Mnemonic | Opcode | Meaning | Operation |
---|---|---|---|
moveil | 0 | move the 16 less significant bits | Rd = Ra & 0xFFFF |
moveih | 1 | move the 16 most significant bits | Rd = (Ra >> 16) & 0xFFFF |
movei | 2 | move the 16 less significant bits with zero extension | Rd = (Rd ^ Rd) & (Ra & 0xFFFF) |
C type instructions
Mnemonic | Opcode | Meaning |
---|---|---|
barrier_core | 0 | Memory Barrier - ensure that all explicit data memory transfers before the barrier are completed before any subsequent explicit data memory transactions starting after the barrier. Register rs0 contains the barrier identification number (BID). BID can be an arbitrary number greater than 0, i.e.
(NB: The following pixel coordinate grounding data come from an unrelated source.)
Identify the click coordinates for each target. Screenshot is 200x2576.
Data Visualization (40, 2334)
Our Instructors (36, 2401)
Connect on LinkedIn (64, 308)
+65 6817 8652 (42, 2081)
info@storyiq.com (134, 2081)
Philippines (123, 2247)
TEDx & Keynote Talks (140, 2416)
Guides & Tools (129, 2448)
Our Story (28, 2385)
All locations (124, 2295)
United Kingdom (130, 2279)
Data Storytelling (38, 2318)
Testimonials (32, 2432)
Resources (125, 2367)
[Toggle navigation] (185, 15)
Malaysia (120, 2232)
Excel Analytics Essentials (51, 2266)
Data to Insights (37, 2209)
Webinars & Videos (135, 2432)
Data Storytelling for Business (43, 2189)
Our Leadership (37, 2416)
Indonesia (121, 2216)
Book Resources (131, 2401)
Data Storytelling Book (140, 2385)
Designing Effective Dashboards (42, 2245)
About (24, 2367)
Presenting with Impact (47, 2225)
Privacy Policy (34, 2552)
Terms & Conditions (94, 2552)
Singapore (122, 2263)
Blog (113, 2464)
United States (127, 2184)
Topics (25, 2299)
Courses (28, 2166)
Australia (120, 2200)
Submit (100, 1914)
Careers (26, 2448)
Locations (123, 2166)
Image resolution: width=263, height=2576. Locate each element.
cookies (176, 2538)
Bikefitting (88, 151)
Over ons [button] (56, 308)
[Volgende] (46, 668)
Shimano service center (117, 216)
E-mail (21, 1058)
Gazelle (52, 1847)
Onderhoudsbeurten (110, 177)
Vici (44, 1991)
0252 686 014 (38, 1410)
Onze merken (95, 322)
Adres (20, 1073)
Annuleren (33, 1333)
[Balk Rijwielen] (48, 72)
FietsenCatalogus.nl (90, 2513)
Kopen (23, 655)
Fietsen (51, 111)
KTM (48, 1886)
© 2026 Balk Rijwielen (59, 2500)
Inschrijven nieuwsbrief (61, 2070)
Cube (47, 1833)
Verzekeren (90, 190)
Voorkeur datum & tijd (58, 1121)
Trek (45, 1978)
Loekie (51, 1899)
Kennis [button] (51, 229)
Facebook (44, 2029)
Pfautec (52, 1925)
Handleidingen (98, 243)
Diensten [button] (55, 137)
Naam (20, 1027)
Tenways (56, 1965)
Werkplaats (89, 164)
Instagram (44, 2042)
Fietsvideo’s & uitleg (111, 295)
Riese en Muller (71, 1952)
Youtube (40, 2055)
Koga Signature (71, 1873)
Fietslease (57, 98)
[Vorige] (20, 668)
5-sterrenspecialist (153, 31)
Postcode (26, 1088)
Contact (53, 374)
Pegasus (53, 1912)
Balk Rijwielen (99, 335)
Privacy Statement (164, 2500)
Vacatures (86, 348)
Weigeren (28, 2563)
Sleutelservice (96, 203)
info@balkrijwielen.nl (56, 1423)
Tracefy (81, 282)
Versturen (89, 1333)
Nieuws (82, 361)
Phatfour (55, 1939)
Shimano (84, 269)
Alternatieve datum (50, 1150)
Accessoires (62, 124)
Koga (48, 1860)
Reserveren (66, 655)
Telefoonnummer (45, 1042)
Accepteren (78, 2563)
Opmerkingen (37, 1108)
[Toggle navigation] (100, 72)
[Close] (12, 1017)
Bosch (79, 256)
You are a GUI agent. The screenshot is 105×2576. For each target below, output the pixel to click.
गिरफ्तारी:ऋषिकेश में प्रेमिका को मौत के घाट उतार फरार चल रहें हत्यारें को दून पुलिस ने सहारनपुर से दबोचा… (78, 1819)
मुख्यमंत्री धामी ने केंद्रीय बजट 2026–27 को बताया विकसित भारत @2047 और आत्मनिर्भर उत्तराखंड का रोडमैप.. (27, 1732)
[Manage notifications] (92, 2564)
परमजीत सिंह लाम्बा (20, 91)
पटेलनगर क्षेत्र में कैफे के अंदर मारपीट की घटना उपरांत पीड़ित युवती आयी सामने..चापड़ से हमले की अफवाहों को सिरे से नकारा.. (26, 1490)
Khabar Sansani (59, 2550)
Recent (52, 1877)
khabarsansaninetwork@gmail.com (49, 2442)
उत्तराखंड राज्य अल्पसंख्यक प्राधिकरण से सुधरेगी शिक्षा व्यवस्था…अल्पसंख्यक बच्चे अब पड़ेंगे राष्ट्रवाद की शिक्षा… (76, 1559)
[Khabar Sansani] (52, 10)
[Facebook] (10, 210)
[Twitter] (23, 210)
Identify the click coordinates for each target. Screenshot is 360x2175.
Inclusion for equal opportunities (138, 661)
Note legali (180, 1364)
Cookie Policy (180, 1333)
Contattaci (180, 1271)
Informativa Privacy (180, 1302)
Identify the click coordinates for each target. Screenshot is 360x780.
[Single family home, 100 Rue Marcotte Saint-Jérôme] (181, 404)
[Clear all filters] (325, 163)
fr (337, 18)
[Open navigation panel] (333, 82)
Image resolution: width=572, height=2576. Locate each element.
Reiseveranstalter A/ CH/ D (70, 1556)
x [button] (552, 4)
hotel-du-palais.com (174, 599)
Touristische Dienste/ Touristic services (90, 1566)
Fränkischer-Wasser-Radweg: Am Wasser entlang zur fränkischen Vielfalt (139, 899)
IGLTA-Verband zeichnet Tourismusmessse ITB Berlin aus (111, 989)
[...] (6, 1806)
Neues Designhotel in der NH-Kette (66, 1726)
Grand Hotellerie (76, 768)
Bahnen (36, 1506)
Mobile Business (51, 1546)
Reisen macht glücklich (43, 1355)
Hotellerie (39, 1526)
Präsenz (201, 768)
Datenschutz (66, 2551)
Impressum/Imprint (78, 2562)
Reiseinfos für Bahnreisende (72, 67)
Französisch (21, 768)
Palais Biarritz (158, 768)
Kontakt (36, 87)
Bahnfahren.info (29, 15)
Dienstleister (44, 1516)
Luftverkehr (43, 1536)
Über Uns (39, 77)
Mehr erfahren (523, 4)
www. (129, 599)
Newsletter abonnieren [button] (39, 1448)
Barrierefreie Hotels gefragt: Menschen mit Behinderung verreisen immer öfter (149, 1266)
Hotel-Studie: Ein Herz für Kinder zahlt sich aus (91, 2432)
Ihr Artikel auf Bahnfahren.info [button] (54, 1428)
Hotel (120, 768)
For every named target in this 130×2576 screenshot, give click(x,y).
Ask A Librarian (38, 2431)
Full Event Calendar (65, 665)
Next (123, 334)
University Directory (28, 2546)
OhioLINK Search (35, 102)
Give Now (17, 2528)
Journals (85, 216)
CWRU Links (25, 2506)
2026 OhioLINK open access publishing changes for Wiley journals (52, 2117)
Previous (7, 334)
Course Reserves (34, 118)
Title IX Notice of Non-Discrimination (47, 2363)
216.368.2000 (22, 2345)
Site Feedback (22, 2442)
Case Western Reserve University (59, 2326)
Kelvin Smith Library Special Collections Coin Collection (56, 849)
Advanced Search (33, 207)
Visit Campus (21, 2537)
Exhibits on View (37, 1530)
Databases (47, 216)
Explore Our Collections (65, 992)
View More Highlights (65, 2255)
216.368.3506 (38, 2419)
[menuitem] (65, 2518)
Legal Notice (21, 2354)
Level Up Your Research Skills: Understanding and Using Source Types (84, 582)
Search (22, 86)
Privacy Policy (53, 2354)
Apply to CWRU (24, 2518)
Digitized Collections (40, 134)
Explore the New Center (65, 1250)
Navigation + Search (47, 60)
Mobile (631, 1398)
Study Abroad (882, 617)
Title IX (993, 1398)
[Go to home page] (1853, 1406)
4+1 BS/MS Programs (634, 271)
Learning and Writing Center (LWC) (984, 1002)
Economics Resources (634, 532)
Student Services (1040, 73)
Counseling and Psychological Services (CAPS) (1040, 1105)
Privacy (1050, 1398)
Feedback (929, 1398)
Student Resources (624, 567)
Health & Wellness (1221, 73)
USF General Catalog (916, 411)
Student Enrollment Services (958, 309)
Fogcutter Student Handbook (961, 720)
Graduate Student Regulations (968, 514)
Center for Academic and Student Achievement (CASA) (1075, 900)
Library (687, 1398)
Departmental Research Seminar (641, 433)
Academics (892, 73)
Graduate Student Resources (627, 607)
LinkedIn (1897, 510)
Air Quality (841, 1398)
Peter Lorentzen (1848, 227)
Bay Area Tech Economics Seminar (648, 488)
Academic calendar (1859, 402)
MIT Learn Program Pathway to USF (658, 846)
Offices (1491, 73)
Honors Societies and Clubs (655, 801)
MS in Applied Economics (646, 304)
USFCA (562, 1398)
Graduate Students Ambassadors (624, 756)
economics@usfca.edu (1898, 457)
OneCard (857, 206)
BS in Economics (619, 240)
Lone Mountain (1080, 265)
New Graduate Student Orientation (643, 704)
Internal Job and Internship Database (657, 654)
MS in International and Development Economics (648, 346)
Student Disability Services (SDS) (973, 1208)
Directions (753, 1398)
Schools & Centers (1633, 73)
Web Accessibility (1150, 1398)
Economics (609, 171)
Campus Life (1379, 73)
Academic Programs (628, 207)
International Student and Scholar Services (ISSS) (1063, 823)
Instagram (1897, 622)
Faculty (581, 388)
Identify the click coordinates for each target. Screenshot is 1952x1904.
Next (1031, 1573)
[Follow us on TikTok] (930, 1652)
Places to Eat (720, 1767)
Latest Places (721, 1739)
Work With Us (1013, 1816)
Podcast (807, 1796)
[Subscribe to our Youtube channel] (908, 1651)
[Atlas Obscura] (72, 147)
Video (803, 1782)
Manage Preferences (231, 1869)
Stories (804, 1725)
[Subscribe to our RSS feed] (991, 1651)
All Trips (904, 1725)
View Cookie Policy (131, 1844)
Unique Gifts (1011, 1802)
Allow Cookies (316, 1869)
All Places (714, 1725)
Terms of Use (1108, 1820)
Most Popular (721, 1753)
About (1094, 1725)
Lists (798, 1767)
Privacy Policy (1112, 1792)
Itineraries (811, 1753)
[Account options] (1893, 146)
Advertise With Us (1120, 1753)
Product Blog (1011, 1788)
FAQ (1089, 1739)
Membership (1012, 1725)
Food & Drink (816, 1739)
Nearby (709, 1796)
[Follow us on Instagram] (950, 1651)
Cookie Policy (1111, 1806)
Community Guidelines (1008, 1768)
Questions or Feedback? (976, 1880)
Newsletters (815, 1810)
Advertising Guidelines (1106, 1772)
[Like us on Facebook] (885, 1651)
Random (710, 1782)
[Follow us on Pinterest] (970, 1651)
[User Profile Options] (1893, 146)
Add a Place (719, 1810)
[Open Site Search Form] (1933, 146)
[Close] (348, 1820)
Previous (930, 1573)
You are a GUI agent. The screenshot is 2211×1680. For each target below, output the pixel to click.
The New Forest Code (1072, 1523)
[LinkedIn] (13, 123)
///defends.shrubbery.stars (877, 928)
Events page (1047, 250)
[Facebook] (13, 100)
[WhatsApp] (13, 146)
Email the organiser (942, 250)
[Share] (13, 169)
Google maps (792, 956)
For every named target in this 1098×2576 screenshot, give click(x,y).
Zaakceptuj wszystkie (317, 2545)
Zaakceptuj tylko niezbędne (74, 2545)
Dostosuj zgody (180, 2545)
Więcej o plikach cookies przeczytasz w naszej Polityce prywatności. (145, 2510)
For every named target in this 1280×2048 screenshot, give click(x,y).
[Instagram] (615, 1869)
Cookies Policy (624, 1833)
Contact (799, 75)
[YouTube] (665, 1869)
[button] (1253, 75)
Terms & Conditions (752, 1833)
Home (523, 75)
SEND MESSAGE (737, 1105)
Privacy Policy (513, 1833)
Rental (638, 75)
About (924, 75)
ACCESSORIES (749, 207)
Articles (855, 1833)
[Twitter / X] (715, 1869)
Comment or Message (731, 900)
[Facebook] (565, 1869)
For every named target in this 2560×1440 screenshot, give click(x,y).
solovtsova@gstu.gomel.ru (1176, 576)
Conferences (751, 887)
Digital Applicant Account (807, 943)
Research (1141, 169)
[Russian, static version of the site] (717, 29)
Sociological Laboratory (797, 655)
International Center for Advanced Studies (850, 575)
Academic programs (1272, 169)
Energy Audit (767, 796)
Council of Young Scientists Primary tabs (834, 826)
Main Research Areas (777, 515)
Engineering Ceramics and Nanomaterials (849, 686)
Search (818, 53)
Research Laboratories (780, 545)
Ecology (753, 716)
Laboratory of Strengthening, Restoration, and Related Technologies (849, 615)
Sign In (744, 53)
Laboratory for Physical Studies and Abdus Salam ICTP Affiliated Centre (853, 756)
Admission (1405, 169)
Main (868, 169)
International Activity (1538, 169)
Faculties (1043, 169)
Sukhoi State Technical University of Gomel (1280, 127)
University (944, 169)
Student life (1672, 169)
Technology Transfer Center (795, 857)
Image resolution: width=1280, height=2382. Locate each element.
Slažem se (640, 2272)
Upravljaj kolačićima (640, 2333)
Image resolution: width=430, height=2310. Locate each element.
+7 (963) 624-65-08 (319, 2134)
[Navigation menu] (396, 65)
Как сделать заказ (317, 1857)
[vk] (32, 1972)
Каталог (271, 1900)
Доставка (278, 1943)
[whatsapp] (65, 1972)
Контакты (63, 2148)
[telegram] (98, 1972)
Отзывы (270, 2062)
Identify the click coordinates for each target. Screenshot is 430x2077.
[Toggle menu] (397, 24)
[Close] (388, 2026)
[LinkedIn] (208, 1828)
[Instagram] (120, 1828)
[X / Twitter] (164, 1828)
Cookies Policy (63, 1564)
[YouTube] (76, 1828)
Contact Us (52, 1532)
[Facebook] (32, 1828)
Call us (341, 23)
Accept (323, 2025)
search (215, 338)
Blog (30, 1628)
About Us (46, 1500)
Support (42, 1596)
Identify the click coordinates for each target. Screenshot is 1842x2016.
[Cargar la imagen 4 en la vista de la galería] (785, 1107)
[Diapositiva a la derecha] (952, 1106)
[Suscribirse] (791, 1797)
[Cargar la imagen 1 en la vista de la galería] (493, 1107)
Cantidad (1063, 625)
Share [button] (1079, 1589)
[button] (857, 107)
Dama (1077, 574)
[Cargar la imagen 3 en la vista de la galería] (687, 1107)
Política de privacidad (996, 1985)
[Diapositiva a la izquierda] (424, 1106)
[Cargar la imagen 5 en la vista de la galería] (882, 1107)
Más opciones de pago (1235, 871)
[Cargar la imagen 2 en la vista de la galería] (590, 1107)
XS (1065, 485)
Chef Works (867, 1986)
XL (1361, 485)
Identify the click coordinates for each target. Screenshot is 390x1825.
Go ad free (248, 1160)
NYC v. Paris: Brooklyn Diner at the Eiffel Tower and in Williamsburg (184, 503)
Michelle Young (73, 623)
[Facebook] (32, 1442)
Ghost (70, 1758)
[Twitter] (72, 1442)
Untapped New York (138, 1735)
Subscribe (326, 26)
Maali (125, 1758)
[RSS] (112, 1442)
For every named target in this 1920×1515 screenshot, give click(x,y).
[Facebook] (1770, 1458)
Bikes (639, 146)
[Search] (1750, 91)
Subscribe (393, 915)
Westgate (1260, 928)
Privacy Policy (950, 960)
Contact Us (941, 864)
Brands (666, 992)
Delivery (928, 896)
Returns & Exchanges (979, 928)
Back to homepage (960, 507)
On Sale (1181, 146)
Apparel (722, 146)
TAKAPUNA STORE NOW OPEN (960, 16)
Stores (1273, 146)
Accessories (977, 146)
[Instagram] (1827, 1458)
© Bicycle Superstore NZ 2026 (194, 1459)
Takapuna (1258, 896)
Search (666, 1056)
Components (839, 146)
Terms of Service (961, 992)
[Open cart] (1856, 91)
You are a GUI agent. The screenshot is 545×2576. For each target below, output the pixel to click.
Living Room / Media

BID>0. Different memory barriers require different BIDs. rs1 contains the number of threads that should synchronize. |
flush | 2 | Flush a cache line to the main memory. |
read_cr | 3 | Read a sub-register of the control register. |
write_cr | 4 | Write into a sub-register of the control register |
dcache_inv | 5 | Invalidates the input address line in the L1 cache. |
J type instructions
Mnemonic | Opcode | Meaning | Operation |
---|---|---|---|
jmp | 0 | jump - unconditionally jump to a specified location. | PC=rd or PC=PC+offset |
jmpsr | 1 | jump to subroutine - unconditionally jump to a specified location and store the return address in the RA register. | RA=PC+4 PC=rd or RA=PC+4 PC=PC+addr |
jret | 3 | Return from Subroutine - unconditionally return from a subroutine loading the return address from the RA register. | PC=RA |
beqz | 5 | Conditional Branch. Branch if Equal to Zero - branche to PC+offset if the contents of the condition register is equal to zero. | if(rcond==0) PC=PC+offset else PC=PC+4 |
bnez | 6 | Conditional Branch, Branch if Not Equal to Zero - branches to PC+offset if the contents of the condition register is not equal to zero. | if(rcond!=0) PC=PC+offset else PC=PC+4 |
M type instructions
MEM (Memory Instruction) has a destination/source field, in case of load the first register asses the destination register, otherwise, in case of a store, the first register contains the store value. Next, in both cases there is the base address and the immediate. The sum of the base address and immediate will give the effective memory address.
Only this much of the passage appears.